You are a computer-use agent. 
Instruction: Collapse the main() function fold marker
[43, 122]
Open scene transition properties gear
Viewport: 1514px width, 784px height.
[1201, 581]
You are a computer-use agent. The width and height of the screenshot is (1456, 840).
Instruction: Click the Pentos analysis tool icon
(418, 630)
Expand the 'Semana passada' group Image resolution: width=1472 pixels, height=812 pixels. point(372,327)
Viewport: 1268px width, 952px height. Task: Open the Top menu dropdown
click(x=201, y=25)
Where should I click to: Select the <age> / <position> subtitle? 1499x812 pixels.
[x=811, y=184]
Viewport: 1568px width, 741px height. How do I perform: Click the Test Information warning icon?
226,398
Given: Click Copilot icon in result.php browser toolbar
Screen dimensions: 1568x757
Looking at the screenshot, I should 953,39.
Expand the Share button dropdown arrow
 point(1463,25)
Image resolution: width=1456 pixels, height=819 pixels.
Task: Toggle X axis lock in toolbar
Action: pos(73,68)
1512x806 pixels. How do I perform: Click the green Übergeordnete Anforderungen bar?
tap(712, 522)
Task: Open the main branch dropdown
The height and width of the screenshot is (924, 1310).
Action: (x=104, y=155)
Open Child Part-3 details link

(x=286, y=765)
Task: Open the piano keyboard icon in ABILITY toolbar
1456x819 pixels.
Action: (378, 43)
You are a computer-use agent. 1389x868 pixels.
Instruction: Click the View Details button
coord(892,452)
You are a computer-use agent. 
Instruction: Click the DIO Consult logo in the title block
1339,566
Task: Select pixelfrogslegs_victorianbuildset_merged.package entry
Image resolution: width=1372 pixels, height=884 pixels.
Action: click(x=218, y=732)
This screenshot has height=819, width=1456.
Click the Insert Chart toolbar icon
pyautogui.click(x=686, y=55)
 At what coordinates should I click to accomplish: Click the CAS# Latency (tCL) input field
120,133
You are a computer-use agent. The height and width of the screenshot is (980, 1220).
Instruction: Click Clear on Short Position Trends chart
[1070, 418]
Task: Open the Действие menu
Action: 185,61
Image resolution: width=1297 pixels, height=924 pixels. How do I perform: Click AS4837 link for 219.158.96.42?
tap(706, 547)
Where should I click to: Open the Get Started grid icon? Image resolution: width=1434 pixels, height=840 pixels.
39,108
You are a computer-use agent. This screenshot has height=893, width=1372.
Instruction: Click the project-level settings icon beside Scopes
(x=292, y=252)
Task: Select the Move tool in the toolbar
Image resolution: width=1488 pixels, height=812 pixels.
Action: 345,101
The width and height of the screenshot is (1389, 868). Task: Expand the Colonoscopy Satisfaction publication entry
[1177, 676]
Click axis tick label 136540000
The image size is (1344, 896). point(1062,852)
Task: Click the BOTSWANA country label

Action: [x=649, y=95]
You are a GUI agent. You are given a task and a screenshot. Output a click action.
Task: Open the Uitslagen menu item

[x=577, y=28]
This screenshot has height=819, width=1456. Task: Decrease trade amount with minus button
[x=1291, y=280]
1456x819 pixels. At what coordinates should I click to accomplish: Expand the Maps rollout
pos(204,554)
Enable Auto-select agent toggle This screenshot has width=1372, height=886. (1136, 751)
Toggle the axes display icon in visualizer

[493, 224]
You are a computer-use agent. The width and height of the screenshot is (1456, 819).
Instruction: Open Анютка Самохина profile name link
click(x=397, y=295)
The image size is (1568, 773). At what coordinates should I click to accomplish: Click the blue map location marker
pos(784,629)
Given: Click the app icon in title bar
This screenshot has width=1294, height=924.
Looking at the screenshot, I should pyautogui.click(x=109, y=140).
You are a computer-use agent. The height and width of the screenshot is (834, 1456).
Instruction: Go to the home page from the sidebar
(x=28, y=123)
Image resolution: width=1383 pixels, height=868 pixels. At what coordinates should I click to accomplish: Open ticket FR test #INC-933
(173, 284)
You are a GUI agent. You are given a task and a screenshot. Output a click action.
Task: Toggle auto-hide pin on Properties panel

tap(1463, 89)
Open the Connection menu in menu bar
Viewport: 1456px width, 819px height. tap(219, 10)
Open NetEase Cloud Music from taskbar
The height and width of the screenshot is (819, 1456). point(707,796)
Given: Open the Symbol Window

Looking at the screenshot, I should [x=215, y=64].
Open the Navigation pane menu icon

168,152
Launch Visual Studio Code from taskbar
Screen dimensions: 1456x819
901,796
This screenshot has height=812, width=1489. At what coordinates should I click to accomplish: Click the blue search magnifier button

□ □ □ □ □

Reproduce each record exactly as it appears.

■ RESPONSE BELOW:
You are a computer-use agent. 
Instruction: Collapse the main() function fold marker
[43, 122]
Open scene transition properties gear
Viewport: 1514px width, 784px height.
[1201, 581]
You are a computer-use agent. The width and height of the screenshot is (1456, 840).
Instruction: Click the Pentos analysis tool icon
(418, 630)
Expand the 'Semana passada' group Image resolution: width=1472 pixels, height=812 pixels. point(372,327)
Viewport: 1268px width, 952px height. Task: Open the Top menu dropdown
click(x=201, y=25)
Where should I click to: Select the <age> / <position> subtitle? 1499x812 pixels.
[x=811, y=184]
Viewport: 1568px width, 741px height. How do I perform: Click the Test Information warning icon?
226,398
Given: Click Copilot icon in result.php browser toolbar
Screen dimensions: 1568x757
Looking at the screenshot, I should 953,39.
Expand the Share button dropdown arrow
 point(1463,25)
Image resolution: width=1456 pixels, height=819 pixels.
Task: Toggle X axis lock in toolbar
Action: pos(73,68)
1512x806 pixels. How do I perform: Click the green Übergeordnete Anforderungen bar?
tap(712, 522)
Task: Open the main branch dropdown
The height and width of the screenshot is (924, 1310).
Action: (x=104, y=155)
Open Child Part-3 details link

(x=286, y=765)
Task: Open the piano keyboard icon in ABILITY toolbar
1456x819 pixels.
Action: (378, 43)
You are a computer-use agent. 1389x868 pixels.
Instruction: Click the View Details button
coord(892,452)
You are a computer-use agent. 
Instruction: Click the DIO Consult logo in the title block
1339,566
Task: Select pixelfrogslegs_victorianbuildset_merged.package entry
Image resolution: width=1372 pixels, height=884 pixels.
Action: click(x=218, y=732)
This screenshot has height=819, width=1456.
Click the Insert Chart toolbar icon
pyautogui.click(x=686, y=55)
 At what coordinates should I click to accomplish: Click the CAS# Latency (tCL) input field
120,133
You are a computer-use agent. The height and width of the screenshot is (980, 1220).
Instruction: Click Clear on Short Position Trends chart
[1070, 418]
Task: Open the Действие menu
Action: 185,61
Image resolution: width=1297 pixels, height=924 pixels. How do I perform: Click AS4837 link for 219.158.96.42?
tap(706, 547)
Where should I click to: Open the Get Started grid icon? Image resolution: width=1434 pixels, height=840 pixels.
39,108
You are a computer-use agent. This screenshot has height=893, width=1372.
Instruction: Click the project-level settings icon beside Scopes
(x=292, y=252)
Task: Select the Move tool in the toolbar
Image resolution: width=1488 pixels, height=812 pixels.
Action: 345,101
The width and height of the screenshot is (1389, 868). Task: Expand the Colonoscopy Satisfaction publication entry
[1177, 676]
Click axis tick label 136540000
The image size is (1344, 896). point(1062,852)
Task: Click the BOTSWANA country label

Action: [x=649, y=95]
You are a GUI agent. You are given a task and a screenshot. Output a click action.
Task: Open the Uitslagen menu item

[x=577, y=28]
This screenshot has height=819, width=1456. Task: Decrease trade amount with minus button
[x=1291, y=280]
1456x819 pixels. At what coordinates should I click to accomplish: Expand the Maps rollout
pos(204,554)
Enable Auto-select agent toggle This screenshot has width=1372, height=886. (1136, 751)
Toggle the axes display icon in visualizer

[493, 224]
You are a computer-use agent. The width and height of the screenshot is (1456, 819).
Instruction: Open Анютка Самохина profile name link
click(x=397, y=295)
The image size is (1568, 773). At what coordinates should I click to accomplish: Click the blue map location marker
pos(784,629)
Given: Click the app icon in title bar
This screenshot has width=1294, height=924.
Looking at the screenshot, I should pyautogui.click(x=109, y=140).
You are a computer-use agent. The height and width of the screenshot is (834, 1456).
Instruction: Go to the home page from the sidebar
(x=28, y=123)
Image resolution: width=1383 pixels, height=868 pixels. At what coordinates should I click to accomplish: Open ticket FR test #INC-933
(173, 284)
You are a GUI agent. You are given a task and a screenshot. Output a click action.
Task: Toggle auto-hide pin on Properties panel

tap(1463, 89)
Open the Connection menu in menu bar
Viewport: 1456px width, 819px height. tap(219, 10)
Open NetEase Cloud Music from taskbar
The height and width of the screenshot is (819, 1456). point(707,796)
Given: Open the Symbol Window

Looking at the screenshot, I should [x=215, y=64].
Open the Navigation pane menu icon

168,152
Launch Visual Studio Code from taskbar
Screen dimensions: 1456x819
901,796
This screenshot has height=812, width=1489. At what coordinates should I click to accomplish: Click the blue search magnifier button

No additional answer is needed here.